Par Ashley Seehorn
Mis à jour le 24 mars 2022
Le naturaliste anglais Charles Darwin a exploité une observation méticuleuse et une logique rigoureuse pour formuler une théorie complète qui décrit la manière dont les espèces évoluent au fil du temps. Alors que les débats persistent sur l'application de l'évolution aux populations humaines, les principes de Darwin s'appliquent universellement à tous les organismes vivants.
La théorie de Darwin s’articule autour de quatre idées interdépendantes :1) il n’existe pas deux individus identiques au sein d’une même espèce ; 2) les traits héréditaires sont transmis des parents à la progéniture; 3) les populations produisent plus de descendants que ce que l’environnement peut supporter; et 4) seuls les individus qui survivent à la compétition qui s'ensuit se reproduisent, transmettant des traits avantageux à la génération suivante.
La variation est l’élément vital de l’évolution. Même les individus étroitement liés – les frères et sœurs, par exemple – présentent des différences de coloration, de taille, de poids et d'autres attributs. Si certaines caractéristiques, comme le nombre de membres ou d’yeux, restent largement constantes, d’autres fluctuent considérablement. Les populations isolées géographiquement, comme celles d'Australie, des Galápagos ou de Madagascar, présentent souvent des variations distinctes qui reflètent leurs pressions environnementales uniques.

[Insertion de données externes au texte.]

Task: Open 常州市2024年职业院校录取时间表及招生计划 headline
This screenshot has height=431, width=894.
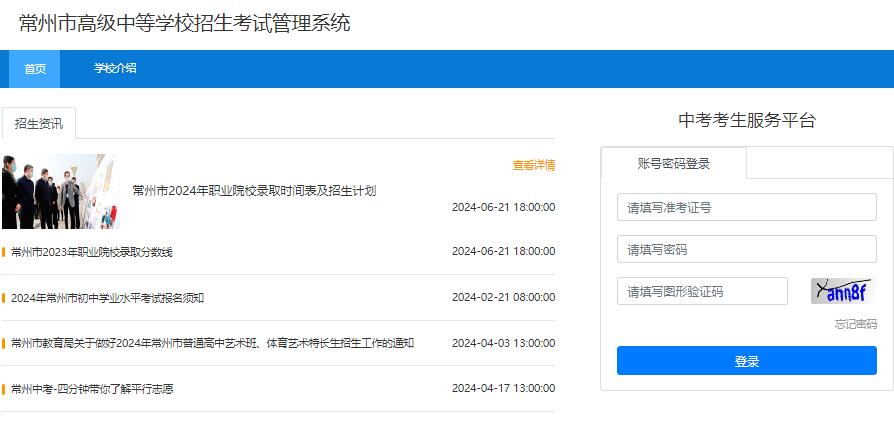Action: click(254, 190)
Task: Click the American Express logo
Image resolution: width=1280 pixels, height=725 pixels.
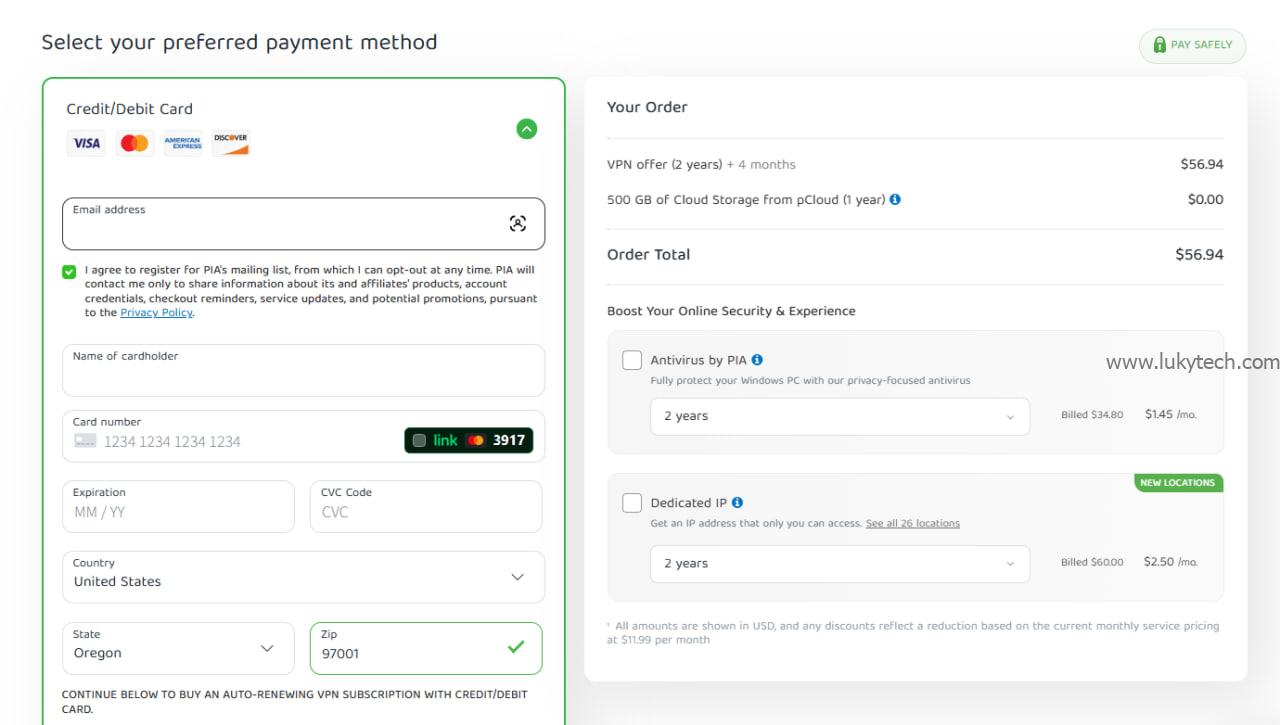Action: (x=183, y=143)
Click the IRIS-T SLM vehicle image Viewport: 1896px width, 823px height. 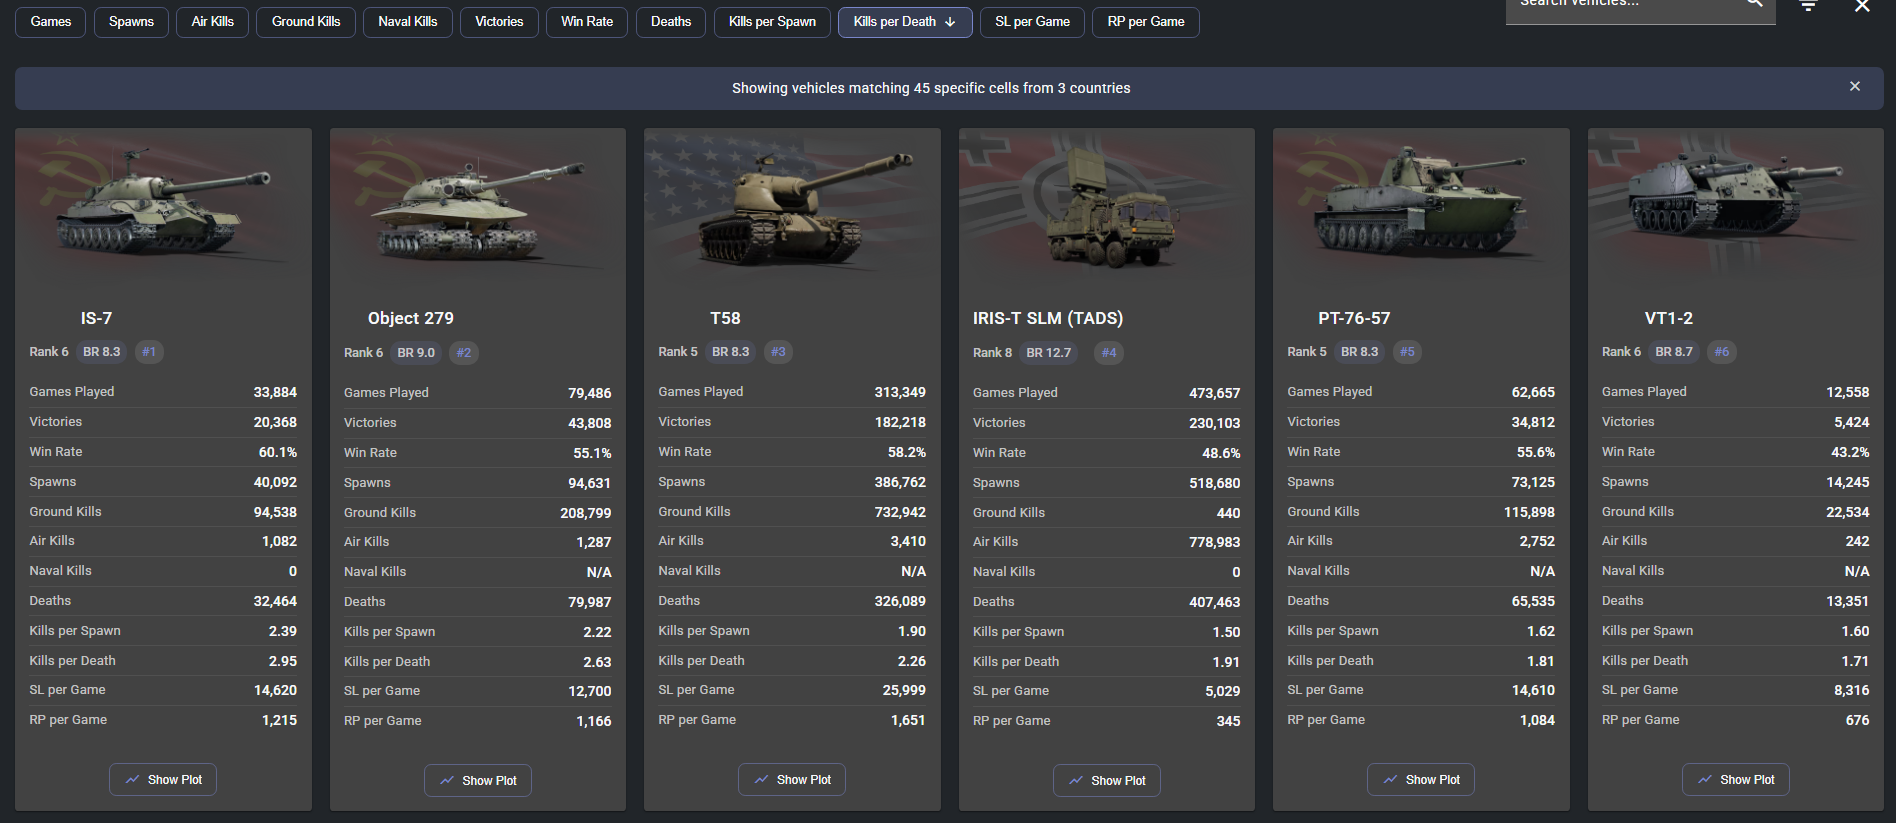pyautogui.click(x=1106, y=206)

L'héritage génétique dicte les traits transmis des parents à la progéniture. Les traits qui améliorent la survie sont plus susceptibles d'être transmis aux générations suivantes. Les facteurs environnementaux, comme la nutrition, peuvent influencer l’expression de certaines caractéristiques (par exemple la masse musculaire), mais seuls les gènes sont hérités. Par exemple, un organisme peut hériter de gènes pour une masse squelettique plus importante; si une nutrition limitée entrave la croissance, l'organisme peut quand même survivre et se reproduire, transmettant ainsi le potentiel génétique d'un squelette plus grand.
La plupart des espèces génèrent chaque année plus de progéniture que ce que leurs habitats peuvent supporter. Ce surplus donne naissance à une compétition naturelle pour des ressources limitées. Ceux qui ne parviennent pas à assurer suffisamment de subsistance périssent, tandis que les survivants passent à l'étape suivante de la vie.
La survie dans cette arène compétitive mène à la reproduction, intégrant les traits réussis dans le pool génétique. Ce mécanisme, communément appelé sélection naturelle, garantit que les traits bénéfiques à la survie deviennent plus répandus au fil du temps. Darwin a adopté l'expression « survie du plus fort », attribuant son origine à Herbert Spencer.